On Fri, 27 Jan 2023 15:45:15 +0000,
Ricardo Koller <ricarkol@google.com> wrote:
> 
> > The one thing that would convince me to make it an option is the
> > amount of memory this thing consumes. 512+ pages is a huge amount, and
> > I'm not overly happy about that. Why can't this be a userspace visible
> > option, selectable on a per VM (or memslot) basis?
> >
> 
> It should be possible.  I am exploring a couple of ideas that could
> help when the hugepages are not 1G (e.g., 2M).  However, they add
> complexity and I'm not sure they help much.
> 
> (will be using PAGE_SIZE=4K to make things simpler)
> 
> This feature pre-allocates 513 pages before splitting every 1G range.
> For example, it converts 1G block PTEs into trees made of 513 pages.
> When not using this feature, the same 513 pages would be allocated,
> but lazily over a longer period of time.

This is an important difference. It avoids the upfront allocation
"thermal shock", giving time to the kernel to reclaim memory from
somewhere else. Doing it upfront means you *must* have 2MB+ of
immediately available memory for each GB of RAM you guest uses.

> 
> Eager-splitting pre-allocates those pages in order to split huge-pages
> into fully populated trees.  Which is needed in order to use FEAT_BBM
> and skipping the expensive TLBI broadcasts.  513 is just the number of
> pages needed to break a 1G huge-page.

I understand that. But it also clear that 1GB huge pages are unlikely
to be THPs, and I wonder if we should treat the two differently. Using
HugeTLBFS pages is significant here.

> 
> We could optimize for smaller huge-pages, like 2M by splitting 1
> huge-page at a time: only preallocate one 4K page at a time.  The
> trick is how to know that we are splitting 2M huge-pages.  We could
> either get the vma pagesize or use hints from userspace.  I'm not sure
> that this is worth it though.  The user will most likely want to split
> big ranges of memory (>1G), so optimizing for smaller huge-pages only
> converts the left into the right:
> 
> alloc 1 page            |    |  alloc 512 pages
> split 2M huge-page      |    |  split 2M huge-page
> alloc 1 page            |    |  split 2M huge-page
> split 2M huge-page      | => |  split 2M huge-page
>                         ...
> alloc 1 page            |    |  split 2M huge-page
> split 2M huge-page      |    |  split 2M huge-page
> 
> Still thinking of what else to do.

I think the 1G case fits your own use case, but I doubt this covers
the majority of the users. Most people rely on the kernel ability to
use THPs, which are capped at the first level of block mapping.

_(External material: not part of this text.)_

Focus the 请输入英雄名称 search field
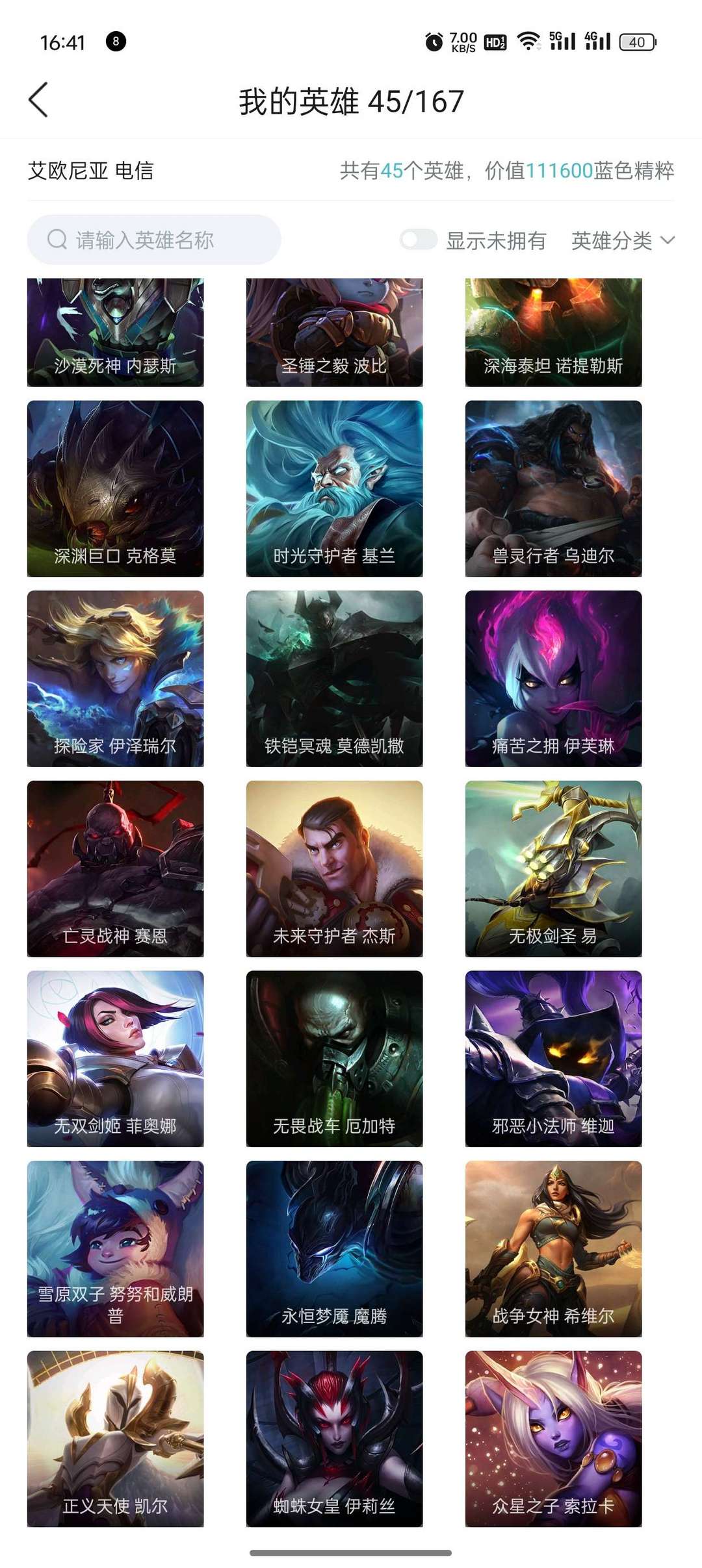 click(154, 240)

2MB (and 32MB for 16kB base pages) are the most likely mappings in my
experience (512MB with 64kB pages are vanishingly rare).

Having to pay an upfront cost for HugeTLBFS doesn't shock me, and it
fits the model. For THPs, where everything is opportunistic and the
user not involved, this is a lot more debatable.

This is why I'd like this behaviour to be a buy-in, either directly (a
first class userspace API) or indirectly (the provenance of the
memory).

Thanks,

	M.

-- 
Without deviation from the norm, progress is not possible.